Hearing the words “You have a condition called…..” can be the most daunting moment of your life. Especially at a young age or even as a parent you fear the worst. Well I can tell you it’s not all doom and gloom. Local powerchair footballer, and journalism graduate Kai Gill gives his advice on how you can turn all this into a positive.
At the age of 13, I was diagnosed with Limb Girdle Muscular Dystrophy type 2D. This is a life-limiting muscle wasting condition that affects my shoulders and arms including my hips. I won’t lie I feared any future plans, even refusing to use a wheelchair when I needed too. But, by having a close network of family and friends I became really positive. The saying no-one can stop you from achieving your dreams is true, despite my disability I have achieved so much from graduating with a 2:1 from Hull School of Art & Design, to being named Digital Student of The Year 2016.

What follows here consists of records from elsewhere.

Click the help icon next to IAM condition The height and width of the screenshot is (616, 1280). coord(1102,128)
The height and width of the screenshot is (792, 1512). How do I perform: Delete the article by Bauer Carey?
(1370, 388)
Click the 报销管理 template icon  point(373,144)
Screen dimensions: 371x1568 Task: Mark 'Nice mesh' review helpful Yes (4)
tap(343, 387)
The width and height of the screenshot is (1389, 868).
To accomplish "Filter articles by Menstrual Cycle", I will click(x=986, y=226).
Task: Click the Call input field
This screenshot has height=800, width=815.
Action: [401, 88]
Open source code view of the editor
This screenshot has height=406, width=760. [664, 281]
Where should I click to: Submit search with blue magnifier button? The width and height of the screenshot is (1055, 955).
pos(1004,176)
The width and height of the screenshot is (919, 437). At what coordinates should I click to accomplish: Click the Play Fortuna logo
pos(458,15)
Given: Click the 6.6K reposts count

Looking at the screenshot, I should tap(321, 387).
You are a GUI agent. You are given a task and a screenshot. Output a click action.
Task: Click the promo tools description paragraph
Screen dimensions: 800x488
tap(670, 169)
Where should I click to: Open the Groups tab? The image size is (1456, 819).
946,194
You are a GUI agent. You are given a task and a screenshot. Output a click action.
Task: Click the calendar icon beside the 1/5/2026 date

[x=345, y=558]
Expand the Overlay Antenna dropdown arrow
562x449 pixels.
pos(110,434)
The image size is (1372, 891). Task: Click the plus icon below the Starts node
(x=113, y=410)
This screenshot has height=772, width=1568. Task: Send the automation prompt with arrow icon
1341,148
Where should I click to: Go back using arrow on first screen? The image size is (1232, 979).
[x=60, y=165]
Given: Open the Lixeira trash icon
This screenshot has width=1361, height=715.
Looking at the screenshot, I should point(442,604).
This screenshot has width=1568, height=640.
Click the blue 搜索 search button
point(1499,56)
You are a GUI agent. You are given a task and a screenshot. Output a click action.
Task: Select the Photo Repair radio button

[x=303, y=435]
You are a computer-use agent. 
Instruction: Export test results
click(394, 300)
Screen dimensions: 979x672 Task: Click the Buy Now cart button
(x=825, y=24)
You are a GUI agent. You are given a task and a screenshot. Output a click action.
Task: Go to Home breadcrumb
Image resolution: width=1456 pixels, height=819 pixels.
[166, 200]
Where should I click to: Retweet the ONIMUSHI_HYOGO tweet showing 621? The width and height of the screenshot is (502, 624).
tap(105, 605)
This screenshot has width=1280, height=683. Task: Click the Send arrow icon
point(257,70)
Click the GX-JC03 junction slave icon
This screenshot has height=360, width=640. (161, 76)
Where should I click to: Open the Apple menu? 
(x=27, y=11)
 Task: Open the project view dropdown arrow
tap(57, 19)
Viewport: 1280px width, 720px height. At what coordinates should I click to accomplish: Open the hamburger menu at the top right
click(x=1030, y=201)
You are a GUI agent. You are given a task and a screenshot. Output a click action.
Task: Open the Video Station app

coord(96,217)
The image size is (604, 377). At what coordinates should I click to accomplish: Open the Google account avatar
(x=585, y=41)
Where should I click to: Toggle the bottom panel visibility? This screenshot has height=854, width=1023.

After, being diagnosed there were times when I was in denial to what I had heard and was being told. It got to the point were I refused to use my wheelchair because I was afraid what other people would think.
The fear knowing one day I would be in a wheelchair for the rest of my life scared the living day out of me. But from speaking to wheelchair users I managed to gain confidence to use my wheelchair. Also, it was from a strong family network off my parents and siblings that helped me overcome my fear. I’m extremely thankful of that as I fear where I would be now – full-time wheelchair user.
The most useful advice that I could give was talking to people, especially those who were diagnosed with the same or similar condition as myself. There are always people who you can speak to. I gained a lot of confidence and knowledge knowing that I wasn’t by myself. My parents were able to speak to other families who had experienced the same diagnosis.
There will come a time were you will accept your diagnosis and begin to plan your future. It may seem strange to change any future plans but they may not need changing entirely – there are different ways of doing any plans you have. As a wheelchair user I was concerned about going to university as I thought about equipment that I would need. After speaking to disabled graduates and a disability advisor I discovered services that I could use.
Socialising with individuals who have been through the diagnosis stage can really help you accept your condition. There are many benefits from this not only are you gaining confidence speaking to people about your diagnosis, you are able to share experiences of how to tackle obstacles that you may face. The power of voice can really put your mind at ease that you are not alone. There may be times were you want to research into your diagnosis but the internet can be very intimidating and make you panic more.
Set goals throughout your life that you want to achieve – We all have a wish list of adventures and tasks that we want to achieve from learning how to drive to graduating from university. Well you can do all of these if you put your mind to it and simply remember no one can stop you. There may be a way of doing it differently to those without a condition, but you can still achieve it.
So just remember you can achieve anything you want if you put your mind to it.